* **TASK**
I need the number of lines in the listing below that include the string "agent", and only that number.

* **DATA PROVIDED**

= = = = = = =

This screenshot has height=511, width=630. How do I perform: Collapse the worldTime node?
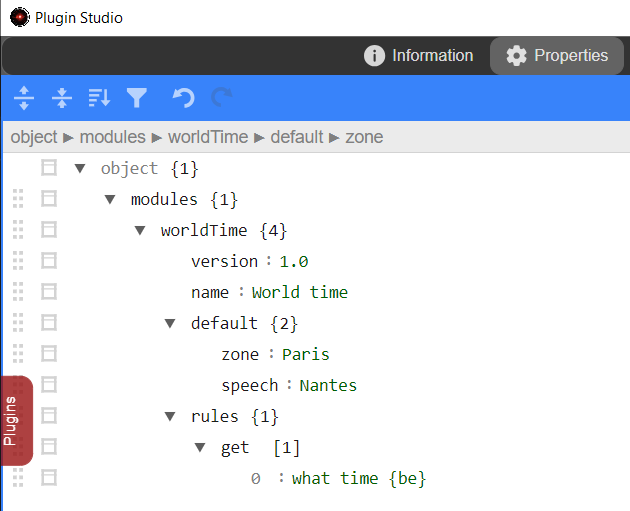140,231
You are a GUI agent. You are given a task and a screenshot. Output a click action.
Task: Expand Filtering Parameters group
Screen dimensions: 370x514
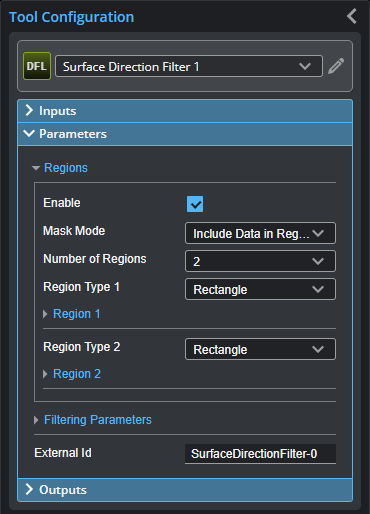[98, 420]
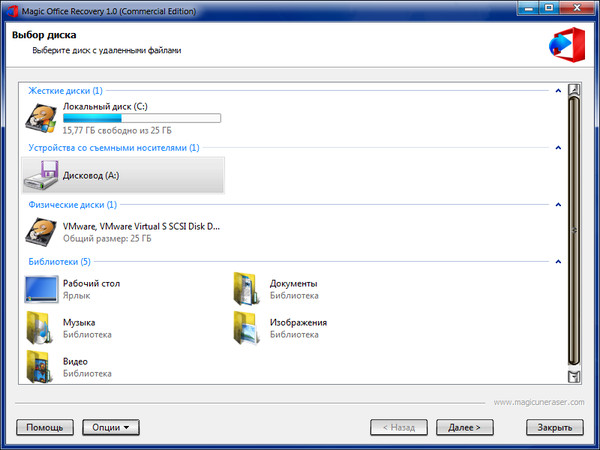This screenshot has height=450, width=600.
Task: Select the Музыка library icon
Action: coord(42,328)
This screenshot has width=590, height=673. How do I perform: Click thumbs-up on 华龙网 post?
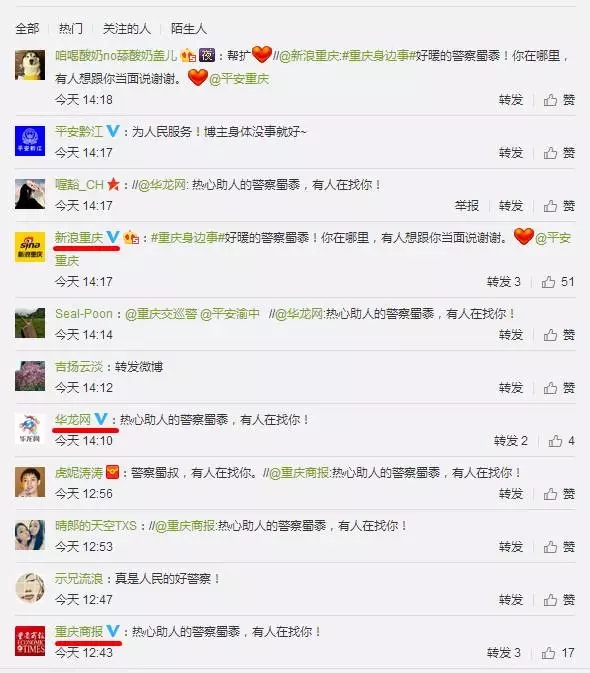(561, 441)
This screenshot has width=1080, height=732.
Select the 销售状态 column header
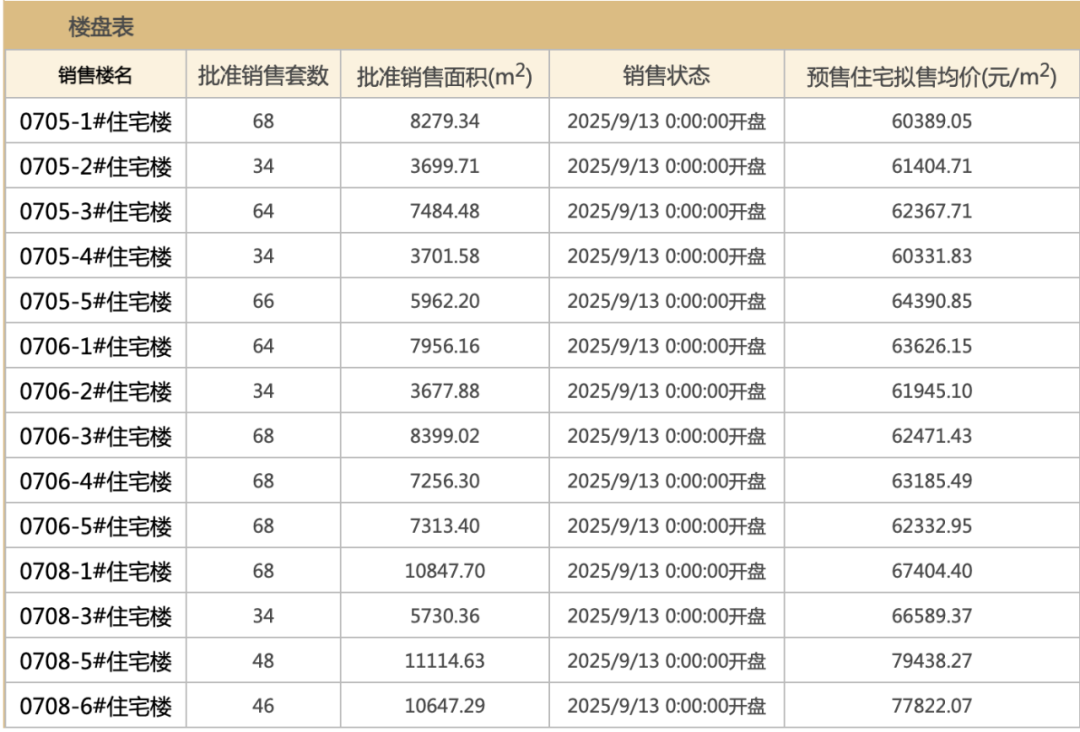(666, 76)
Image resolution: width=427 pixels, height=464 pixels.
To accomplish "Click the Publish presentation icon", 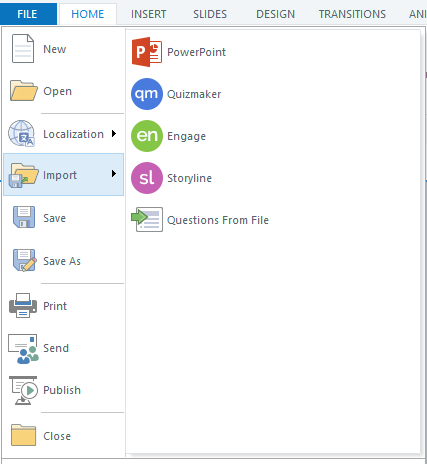I will pos(23,390).
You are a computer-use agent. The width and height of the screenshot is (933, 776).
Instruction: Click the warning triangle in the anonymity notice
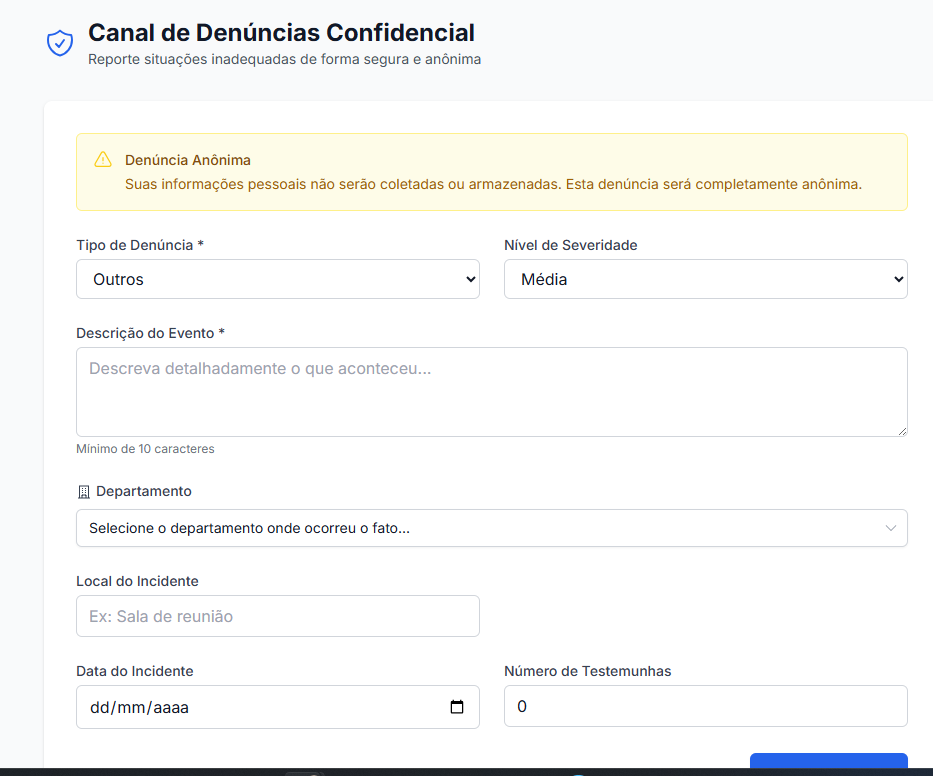(x=103, y=159)
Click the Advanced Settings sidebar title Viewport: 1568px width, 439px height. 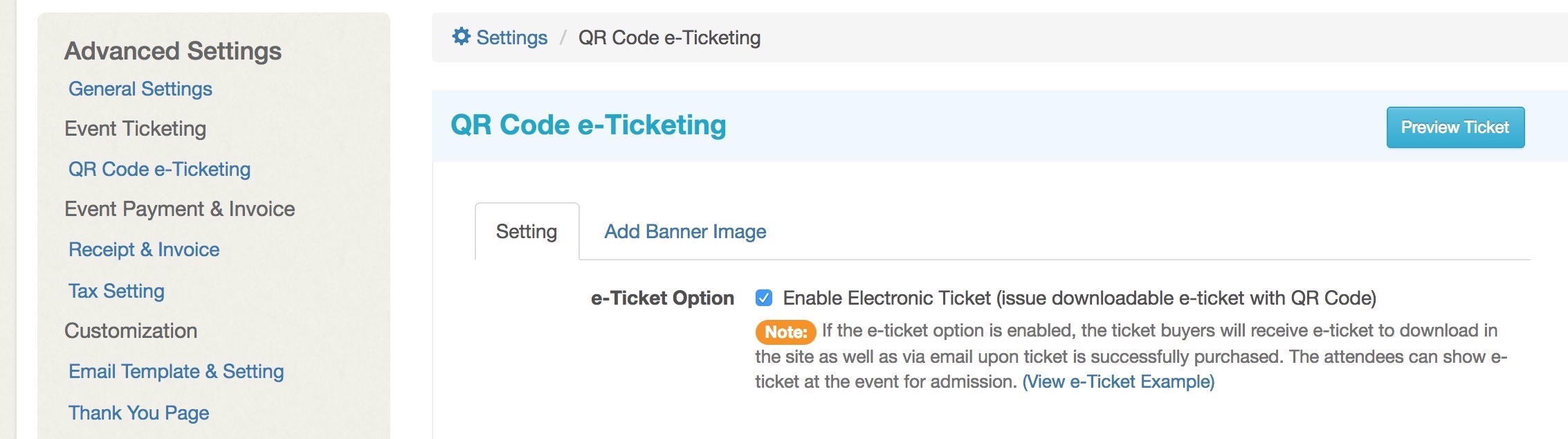point(173,51)
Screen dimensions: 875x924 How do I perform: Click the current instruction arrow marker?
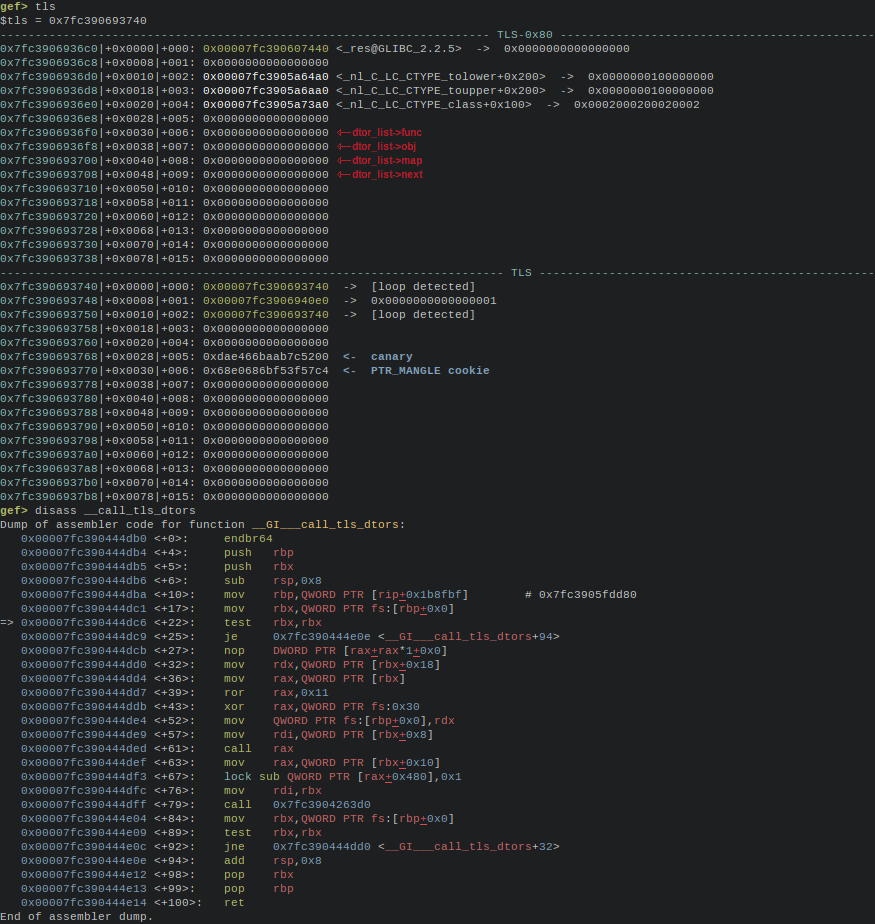pyautogui.click(x=7, y=622)
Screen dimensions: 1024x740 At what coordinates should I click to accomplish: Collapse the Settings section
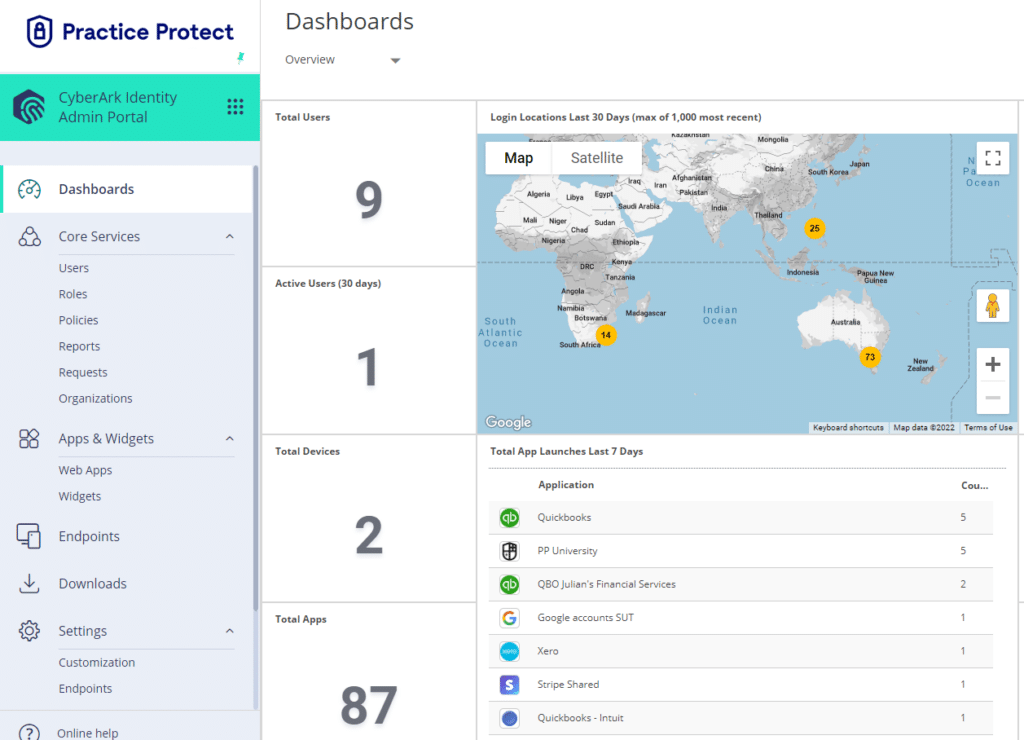click(x=230, y=631)
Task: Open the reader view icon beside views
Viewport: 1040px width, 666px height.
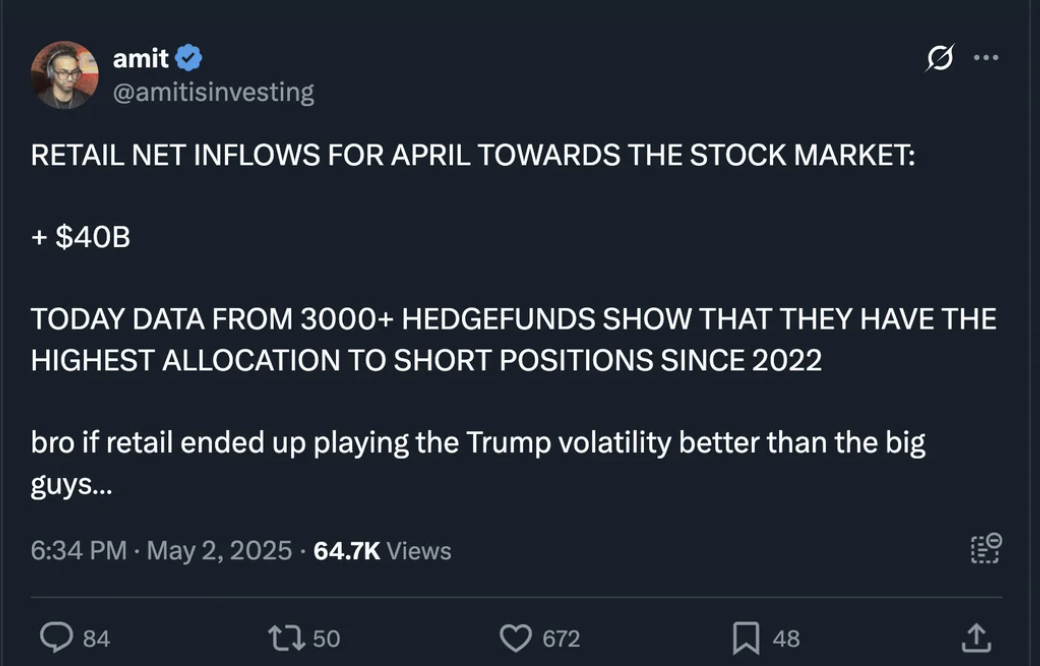Action: coord(985,548)
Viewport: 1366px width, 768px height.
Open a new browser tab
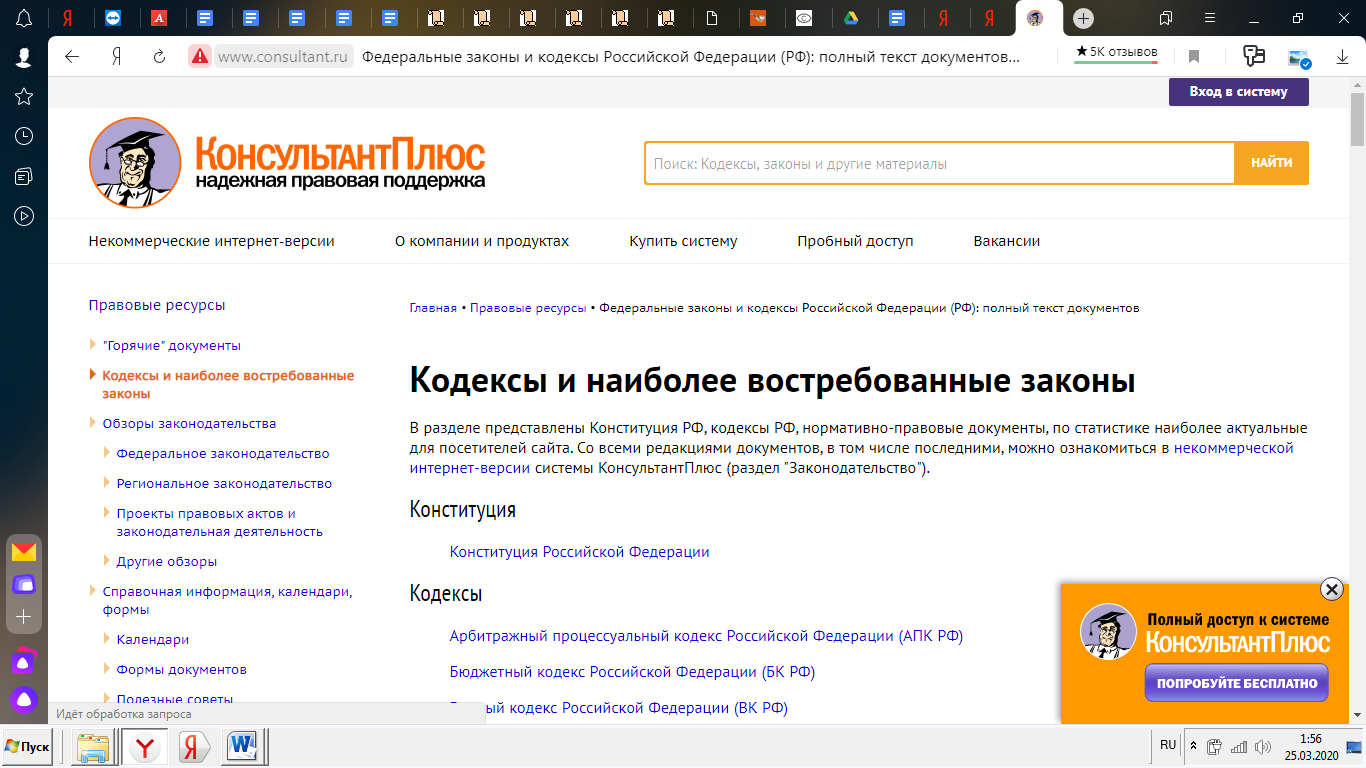pos(1083,18)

= = = = = = =

* **YOUR SOLUTION**
2